Conta uma lenda indígena que houve um período de noites sem fim nas matas, escuridão acompanhada por uma enorme enchente que obrigou os animais a se protegerem em um local mais elevado. A boiguaçu, uma cobra que vivia em uma gruta escura, desperta com a inundação e sai em busca de alimento, com a vantagem de ser o único bicho a enxergar no escuro. Passou então a comer os olhos dos animais que encontrava e, de tanto os comer, ficou luminosa como uma bola de fogo com a luz de todos esses olhos. Farta e ao mesmo tempo fraca com a caçada, ela morre e reaparece como um rastro luminoso serpenteando pela mata, protegendo contra aqueles que a incendeiam. Os índios a chamam de Boitatá (junção das palavras tupis boi e tatá) e contam que quem encontra com esse ser fantástico pode ficar cego, morrer ou até enlouquecer.

Galdino acordou cedo. Afinal, não era todo dia que tinha a oportunidade de conversar pessoalmente com o Presidente. Vindo do sul da Bahia, de uma terra indígena conhecida por Caramuru-Paraguaçu, o índio Pataxó fez sua primeira refeição do dia na pensão onde estava hospedado. Serviu-se de chipa, pamonhada e provou do tereré que lembrava os ervais nativos da sua terra.

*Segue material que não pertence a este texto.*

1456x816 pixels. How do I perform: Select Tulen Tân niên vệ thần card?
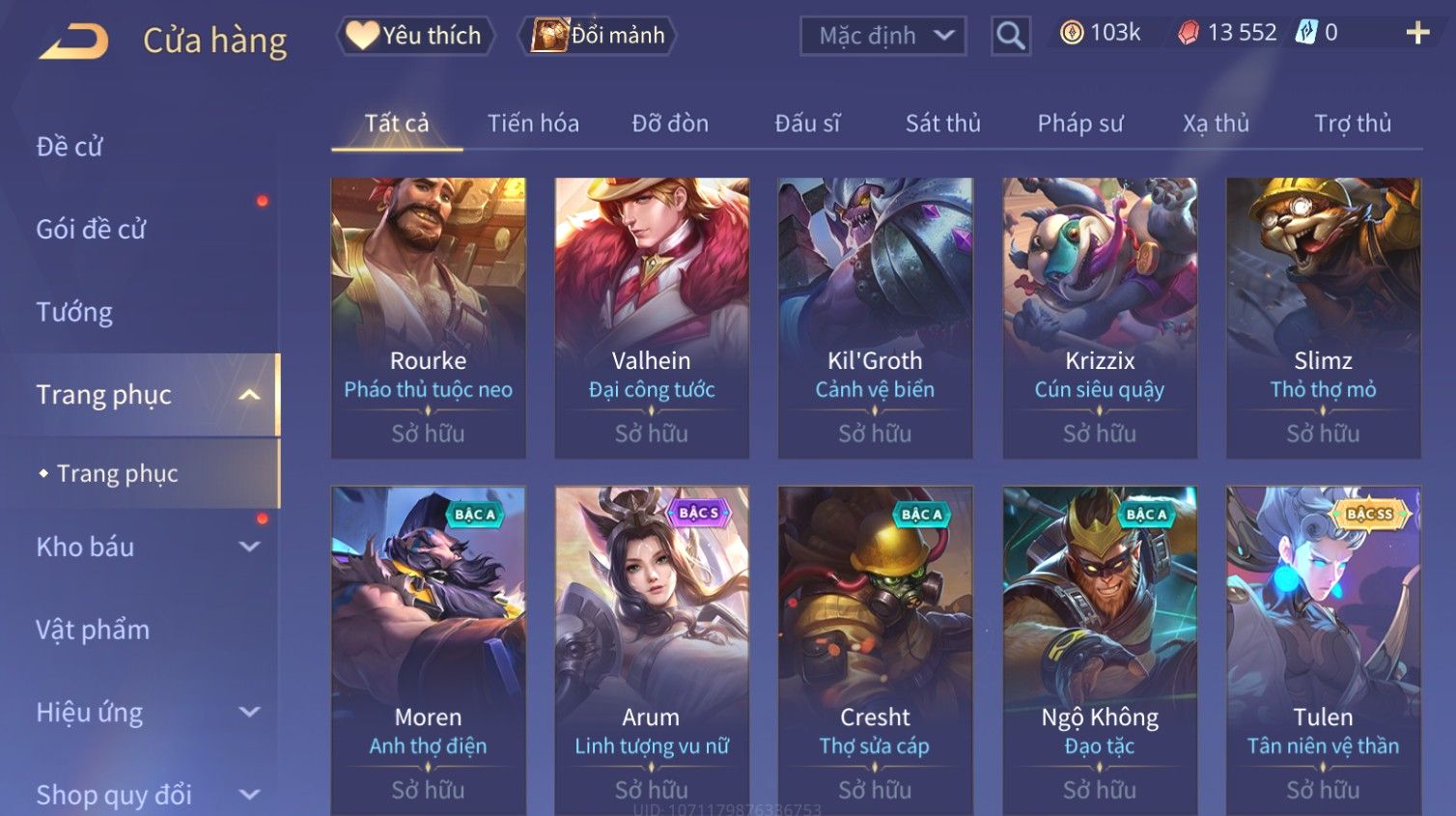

Era o dia do Índio (19 de abril de 1997), mas ninguém na casa lembrou disso.

Apressou-se em pegar o ônibus para o Planalto. Lá chegando, foi recebido por dois representantes da secretaria-geral da Presidência da República e, em seguida, pelo Presidente Fernando Henrique Cardoso. Participou de várias reuniões juntamente com outras 7 lideranças, algumas autoridades e trabalhadores do MST, onde apresentou reivindicações para recuperação da sua terra, em conflito fundiário com fazendeiros. Como chegou tarde das reuniões, não pode dormir na pensão onde se hospedara.

Procurou então um lugar onde poderia descansar do longo dia. Conseguiu um cobertor emprestado na mercearia da esquina, perto da pensão, e andou em direção à pracinha do bairro. Acomodou-se no banco da parada de ônibus (não muito diferente da esteira na qual estava acostumado a dormir) e olhou para as estrelas. Lembrou do seu povo Pataxó-hã-hã-hãe, do som do vento agitando a mata, dos animais que ganhavam vida na calada da noite, das tradições e lendas que mantinham acesa a história da tribo frente a uma cultura moderna que cada vez mais sufocava sua existência.

Foi à Brasília com o objetivo de levar esperança àqueles que viam, diariamente, suas terras sendo tomadas pelo homem branco, além de honrar os amigos que foram mortos nos confrontos com fazendeiros. Pensou em sua índia, nas conversas tranquilas com a companheira em volta da fogueira, sentia falta de sua comida e de seu sorriso iluminado como a lua (para a tribo, uma divindade). Esses pensamentos amenizaram o enfado do lento processo de retomada das terras (invadidas em 1928) que, desde 1980, permanecia sem solução.
Aos poucos foi tomado pelo sono que, em área urbana, demorara a chegar. Dormiu sonhando com o fim de toda aquela confusão, quando enfim poderia desfrutar os anos que lhe faltavam na sua terra natal, em paz. Mas não sabia ele o que estava por vir. Nem imaginava que não mais veria sua gente, sua mulher, nem as árvores e os bichos que tanto respeitava.

De repente, na madrugada do dia 20 de abril daquele ano, uns jovens bêbados se aproximaram do índio Pataxó com um litro de álcool e uma caixa de fósforos nas mãos. Galdino dormia. Dormia e sonhava. Mas despertou do sonho em meio a agonia de sentir seu corpo pegando fogo, num desespero que só foi observado pelos cinco jovens de classe média alta, que se divertiam com o espetáculo. “– Acorda mendigo!” “– Isso é pra você não sujar nossa cidade.” “– Vamos queimar o lixo das ruas.”

O fogo rapidamente se alastrou por todo o corpo de Galdino, que corria e se debatia, num flagelo interminável. A dor gerava gritos horríveis que iam, aos poucos, acordando os vizinhos que saíram de suas casas para ver o que estava acontecendo. Ninguém quis acreditar. Um homem estava caído no chão, enquanto as chamas se apossavam de seu corpo. A polícia fora chamada. Os jovens fugiram, mas um rapaz que passava pelo local, anotou a placa do carro e entregou a polícia. Os cinco foram detidos imediatamente. Na delegacia, bastou apenas uma ligação para que pudessem aguardar o julgamento em suas residências.

A notícia se espalhou rapidamente, gerando conflitos e protestos, além de despertar na sociedade uma comoção em âmbito nacional. Era difícil acreditar que cinco jovens, todos de famílias respeitadas, com a vida inteira pela frente, foram os responsáveis por tamanha atrocidade. Em sua defesa, afirmavam que haviam confundido Galdino com um mendigo e que suas intenções eram de apenas “fazer uma brincadeirinha”.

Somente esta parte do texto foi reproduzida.